According to the announcement, the investigation by the Audit and Compliance Committee of the company’s board of directors found incorrect measurement dates were used for financial reporting purposes during the period from 1998 to 2005. Karatz and Gary Ray, KB Home’s head of Human Resources, selected grant dates under the company’s stock option plans, the announcement said. The board terminated Ray’s employment.
In addition, the company announced Executive Vice President and Chief Legal Officer Richard Hirst has resigned, effective immediately.
KB Home said Karatz has voluntarily agreed to pay the company the difference between the initial strike price and the closing price on the new measurement date for options he has exercised that were incorrectly priced. Karatz has agreed that each new strike price on his unexercised options will be the closing price on the new measurement date. The value of the voluntary transfer is expected to be approximately $13 million, the company said.
The company said it expects the incremental non-cash compensation expense arising from options dating errors is not likely to exceed an aggregate of $50 million, spread over the vesting periods of the options, and its independent auditors are evaluating whether financial restatements will be required.

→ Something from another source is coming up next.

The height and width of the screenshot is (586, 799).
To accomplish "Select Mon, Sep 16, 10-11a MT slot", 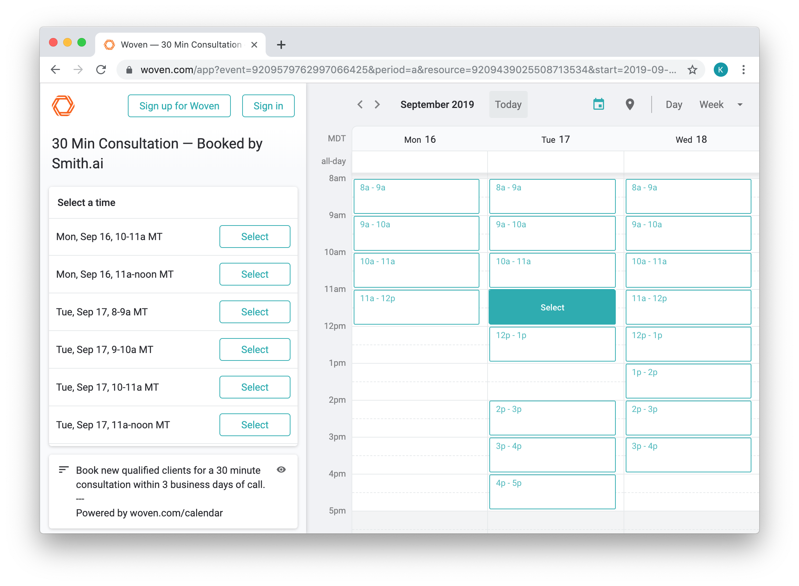I will pos(255,237).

An investment research firm keeping track of developments in the stock option backdating scandal recently reported that at least 153 companies have announced internal reviews or US government investigations of their option granting practices. It said the scandal has so far resulted in the firing or dismissal of at least 45 executives and directors at 25 companies (See Scorecard: 153 Firms Snared in Options Scandal ).
Some executives have been hit with formal charges for their part in the suspicious timing of stock option grants found at their companies, and SEC Chairman Christopher Cox said more charges will come (See SEC: More Charges to Come in Stock Option Probe ).